▶ Text for analysis:
#####

Louis Menand's The Metaphysical Club is an exploration of the influence that pragmatist thinkers and philosophers had on the United States in the years following the Civil War and leading up to the Depression era. Focusing on figures such as Oliver Wendell Holmes, William James, Charles Peirce, John Dewey, and others, Menand draws our attention to developments in the concepts of truth, race, and free speech during this time period.
Pragmatism, simply put, is the idea that the test of our beliefs is their success in practical use. A belief that useful is considered true. Such a philosophy is necessarily Relativist and the enemy of most absolutisms. On the Pragmatist account truth is not fixed, it changes with time and with people and culture. What is useful and true in one circumstance is a hindrance and false in another.
Menand relates the origins of this view back to experiences of the US Civil War. The war began with absolutist views on both sides and ended with a muddling of ideas and a re-thinking of those ideas the war was fought over. Specifically the war showed that truths about slavery were subject to change. Before the war Abolitionists were considered "fringe" and a minority of the Northern population. Slavery was peculiar or distateful, but not immoral. After the war began, Northern opinion was galvanized and abolitionism became mainstream. This shift along with the horrors of the war intimated to some that truth wasn't as absolute as they had been led to believe.
The other major contributor on Menand's account was Charles Darwin's account of evolution. There had been other ideas of evolution before Darwin, but what set him apart was his rejection of teleology. Darwin's mechanism of evolution was chance mutation, not purposeful advancement. This too took the absolute out of the picture. No longer did one need to cite design or purpose in the sciences. Random chance took that place.
Holmes' view of the law is a reaction to these events. In his conception the law is just what lawyers and judges do. Legal decisions are not a simple following of judicial logic. Or as he put it, "General propositions do not decide concrete cases." Each case is a unique circumstance requiring it's own unique decision.
Holmes' experiences in the Civil War also formulated his views on free speech. He did not believe in free speech as a Right, but rather as a good (or useful) idea. Fixed ideas led to violence, the kind of violence seen in the war, on his account. Free speech was a tool for breaking down fixed ideas and keeping people open minded rather than at each other's throats.
William James' pragmatism is rooted in his psychological studies. The infant psychology of the time was devoted to finding scientific definitions of mental events. James, as well as Dewey, saw that it was impossible to objectively observe mental events and any science that claimed to was misguided. Rejecting this scientistic view, James saw that psychology could not be a science like Physics or Chemistry. Descriptions of mental events were only made sense as useful generalizations, not as observables. No theories could be made regarding them. Psychology had to find a new direction to be a science.
Charles Peirce's contribution to a pragmatic worldview came in the form of statistics. By applying new, sophisticated, statistical methods to human populations he showed that human activity could be viewed as an aggregate. Each individual person has their individual motivations, but viewed from afar the activities blend together and form a picture that can be analyzed. This stripped groups of their humanity and left behind only a useful generalization. While disturbing to many this proved to be a useful method of inquiry. Truth about people no longer had the same connection to the individual person.

#####

(Collection entries)
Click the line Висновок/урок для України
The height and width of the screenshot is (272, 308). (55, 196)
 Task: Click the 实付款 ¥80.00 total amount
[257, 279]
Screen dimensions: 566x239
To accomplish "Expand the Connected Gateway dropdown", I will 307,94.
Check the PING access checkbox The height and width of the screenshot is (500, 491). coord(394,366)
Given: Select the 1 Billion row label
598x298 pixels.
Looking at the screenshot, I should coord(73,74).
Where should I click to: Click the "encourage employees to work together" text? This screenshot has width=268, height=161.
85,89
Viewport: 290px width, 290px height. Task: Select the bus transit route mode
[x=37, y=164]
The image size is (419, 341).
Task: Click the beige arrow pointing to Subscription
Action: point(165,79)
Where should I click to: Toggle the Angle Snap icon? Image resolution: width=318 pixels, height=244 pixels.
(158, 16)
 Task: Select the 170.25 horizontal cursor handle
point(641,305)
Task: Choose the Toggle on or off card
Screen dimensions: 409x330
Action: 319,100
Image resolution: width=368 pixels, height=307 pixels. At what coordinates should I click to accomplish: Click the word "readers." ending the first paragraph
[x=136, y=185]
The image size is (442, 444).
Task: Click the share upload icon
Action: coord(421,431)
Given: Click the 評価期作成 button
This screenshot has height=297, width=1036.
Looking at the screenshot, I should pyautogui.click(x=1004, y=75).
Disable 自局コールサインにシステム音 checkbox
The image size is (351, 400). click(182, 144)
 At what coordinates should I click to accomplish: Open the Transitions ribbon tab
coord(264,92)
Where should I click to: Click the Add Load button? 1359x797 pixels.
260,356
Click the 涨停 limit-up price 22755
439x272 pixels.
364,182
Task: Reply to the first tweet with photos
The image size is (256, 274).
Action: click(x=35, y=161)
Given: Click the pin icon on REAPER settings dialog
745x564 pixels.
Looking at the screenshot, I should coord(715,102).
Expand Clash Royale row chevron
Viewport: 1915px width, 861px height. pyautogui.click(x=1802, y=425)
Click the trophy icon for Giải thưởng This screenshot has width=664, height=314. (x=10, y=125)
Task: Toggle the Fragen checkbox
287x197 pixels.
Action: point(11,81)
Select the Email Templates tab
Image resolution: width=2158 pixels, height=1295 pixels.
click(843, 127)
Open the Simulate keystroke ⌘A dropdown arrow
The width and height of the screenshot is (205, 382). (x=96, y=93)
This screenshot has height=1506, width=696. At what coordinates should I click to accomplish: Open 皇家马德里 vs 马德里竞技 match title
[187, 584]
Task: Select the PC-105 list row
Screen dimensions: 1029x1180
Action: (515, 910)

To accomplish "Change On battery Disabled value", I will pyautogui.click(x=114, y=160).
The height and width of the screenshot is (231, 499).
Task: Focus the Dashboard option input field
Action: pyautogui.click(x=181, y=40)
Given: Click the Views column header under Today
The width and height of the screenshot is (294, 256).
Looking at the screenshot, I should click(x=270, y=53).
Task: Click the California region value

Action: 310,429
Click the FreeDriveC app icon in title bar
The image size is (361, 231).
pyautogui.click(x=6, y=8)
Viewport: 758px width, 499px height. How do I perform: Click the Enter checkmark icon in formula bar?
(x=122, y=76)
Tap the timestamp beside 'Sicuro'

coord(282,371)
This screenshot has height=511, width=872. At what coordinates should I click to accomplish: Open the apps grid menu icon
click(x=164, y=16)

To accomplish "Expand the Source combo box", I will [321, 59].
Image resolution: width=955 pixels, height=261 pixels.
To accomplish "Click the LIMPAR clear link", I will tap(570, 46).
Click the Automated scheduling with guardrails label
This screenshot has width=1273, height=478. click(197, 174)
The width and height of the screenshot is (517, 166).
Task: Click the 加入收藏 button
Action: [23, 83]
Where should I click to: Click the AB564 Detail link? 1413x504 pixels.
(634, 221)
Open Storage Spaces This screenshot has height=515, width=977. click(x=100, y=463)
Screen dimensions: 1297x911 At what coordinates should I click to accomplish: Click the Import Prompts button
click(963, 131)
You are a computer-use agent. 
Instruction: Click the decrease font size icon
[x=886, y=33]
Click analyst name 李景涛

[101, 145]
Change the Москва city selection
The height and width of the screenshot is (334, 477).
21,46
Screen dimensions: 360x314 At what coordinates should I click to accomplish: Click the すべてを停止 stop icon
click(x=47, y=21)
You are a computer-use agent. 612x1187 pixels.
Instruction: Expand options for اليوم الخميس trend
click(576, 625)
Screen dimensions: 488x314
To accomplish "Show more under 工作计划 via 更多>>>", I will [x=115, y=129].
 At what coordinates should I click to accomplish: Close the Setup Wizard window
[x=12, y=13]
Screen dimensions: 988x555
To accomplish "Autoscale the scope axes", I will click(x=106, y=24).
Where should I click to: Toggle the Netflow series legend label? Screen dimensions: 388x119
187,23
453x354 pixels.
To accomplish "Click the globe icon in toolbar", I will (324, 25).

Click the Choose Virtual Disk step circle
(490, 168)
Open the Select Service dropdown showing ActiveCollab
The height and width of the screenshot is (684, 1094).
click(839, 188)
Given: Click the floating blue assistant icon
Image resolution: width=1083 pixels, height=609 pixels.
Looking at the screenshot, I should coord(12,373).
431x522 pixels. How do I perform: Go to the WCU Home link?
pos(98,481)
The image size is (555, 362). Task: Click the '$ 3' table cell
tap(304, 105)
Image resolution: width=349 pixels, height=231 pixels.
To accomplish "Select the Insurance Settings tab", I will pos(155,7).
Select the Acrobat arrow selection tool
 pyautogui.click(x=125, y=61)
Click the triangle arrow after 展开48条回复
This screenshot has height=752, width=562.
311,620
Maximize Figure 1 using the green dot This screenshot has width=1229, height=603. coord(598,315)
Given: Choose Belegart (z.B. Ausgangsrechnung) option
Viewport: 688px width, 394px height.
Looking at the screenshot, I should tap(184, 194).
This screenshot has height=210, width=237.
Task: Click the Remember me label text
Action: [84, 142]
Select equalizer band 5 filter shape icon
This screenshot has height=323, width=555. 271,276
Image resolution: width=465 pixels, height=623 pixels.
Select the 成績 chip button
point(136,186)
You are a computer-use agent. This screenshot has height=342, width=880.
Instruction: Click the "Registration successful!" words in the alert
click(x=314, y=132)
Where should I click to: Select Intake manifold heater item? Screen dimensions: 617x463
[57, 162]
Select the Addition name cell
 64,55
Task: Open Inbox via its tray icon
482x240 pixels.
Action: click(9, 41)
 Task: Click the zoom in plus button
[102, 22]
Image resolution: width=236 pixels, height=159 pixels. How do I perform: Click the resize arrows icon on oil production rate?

#####

▶ Complete the following:
A - In the text on The Metaphysical Club, what set Darwin apart from earlier thinkers on evolution?
B - Rewrite the paragraph beginning "Holmes' experiences in the Civil War" from the text on The Metaphysical Club more briefly, keeping its main facts.

▶ Responses per task:
A - His rejection of teleology set him apart.

B - Holmes's Civil War experiences shaped his view of free speech, which he treated not as a Right but as a good, useful idea. He held that fixed ideas led to violence like that of the war, and that free speech broke such ideas down and kept people open-minded rather than at each other's throats.